As the gates slowly opened I began to step through them and I turned to thank this gentleman and he was gone. I heard the closing of the front door on the cottage close I was even more a bundle of nerves at this point. I took a moment to catch my breath, grabbed my compact out of my purse to check my hair and make up one last time and sprayed a tiny bit of my perfume on. This was it. I was on my way ready or not.

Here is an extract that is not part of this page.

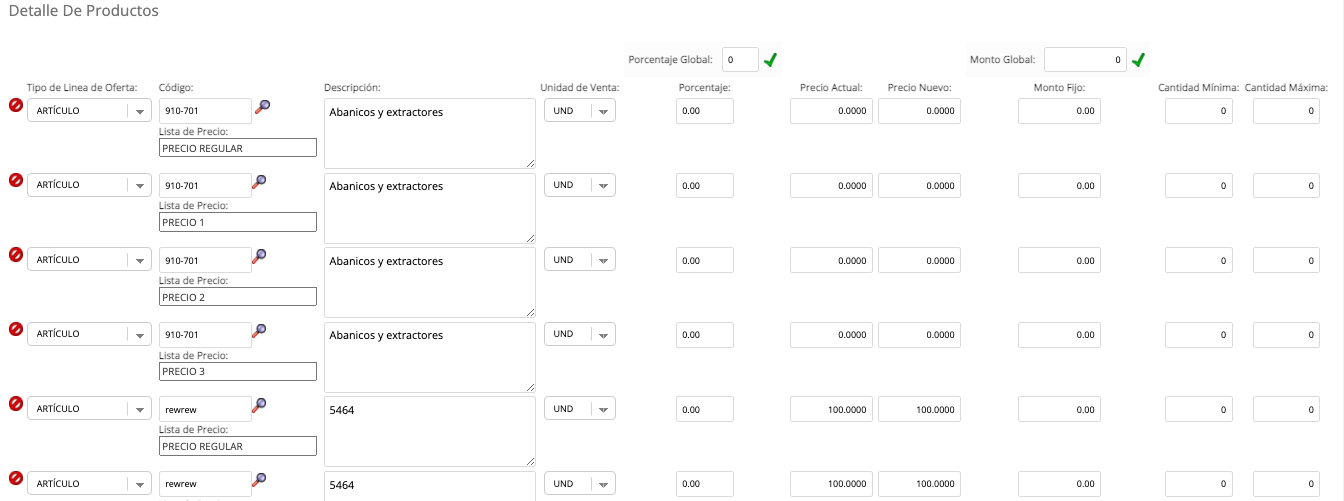Search product code for rewrew PRECIO REGULAR row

I started walking just a few steps and saw the weeping willow with the bronzed bench just to right of where I was. I took a deep breath again and took a step. That’s when I saw the marker. Not an address marker but a plaque directly under the willow. It had Dave’s name on it along with his birthdate and to my despair his date of passing. It was row eleven space three "always" lane As I felt my knees go weak and my eyes fill with tears, I looked around and realized I was surrounded by grave markers and flower arrangements for miles all around me. I was frozen in the spot that I was standing. I began to tremble as I heard the iron gates loudly clang shut. I wobble slowly to the bench in front of and looked down. There in front of me was the bronze grave marker. It read David Atson born September fifteenth nineteen hundred sixty five - Died August eighth twenty twelve.

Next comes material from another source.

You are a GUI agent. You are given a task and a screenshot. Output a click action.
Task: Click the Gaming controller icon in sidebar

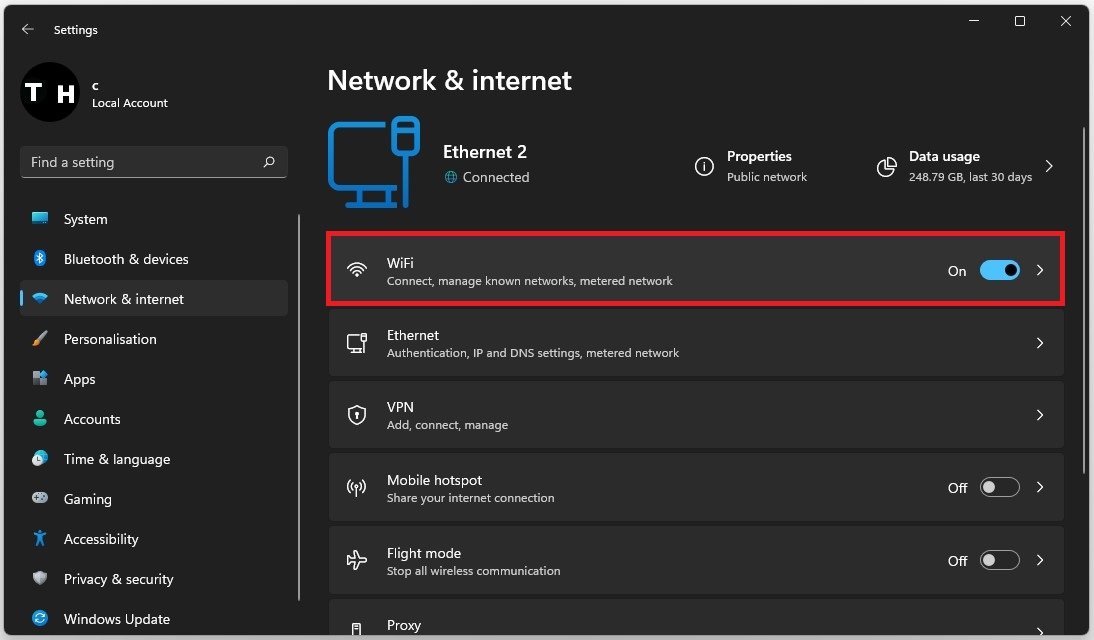click(x=40, y=499)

I was finally here, facing my ex. I had planned for months for this moment. I had so much to say. So much to thank him for, so much to apologize for. How could this be? I slowly rose from the bench and knelt down on the ground with both hands on the marker as teardrops fell from my eyes splashing onto the marker.

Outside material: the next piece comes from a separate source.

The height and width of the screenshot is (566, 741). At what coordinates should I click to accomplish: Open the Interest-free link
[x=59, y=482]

“Here I am Dave.” I wanted to make up for all of the hurt I caused you, tell you what you have always meant to me, and say to you, I don't want you to be my ex, my past, I want you to be my present and I your everything. I was so nervous about the hello after all of this time and completely not prepared or ready for this final goodbye to my “ex.”This door was closing to never be opened again. This would not be hello… but goodbye… As I kneeled down on the soft green grass that surrounded me, I reached out and touched the marker. How was I to walk away from this place with you being my ex? Now you would always be my ex. Forgive me my love. Goodbye my love. As I stood to leave the wind picked up and rustled through the weeping willow that brushed my shoulders. It was as if I was being touched on my shoulders so softly and lovingly. Was it you? I guess I’ll never know. I closed my eyes, took a deep breath and slowly walked away not for a moment looking back at my ex, my love, my life that I left behind. I had made so many decisions along the path of our journey together that sent me spiraling so far from you, had me so very lost. You brought me back I’m no longer lost. Even the end can be a whole new beginning when it comes from love.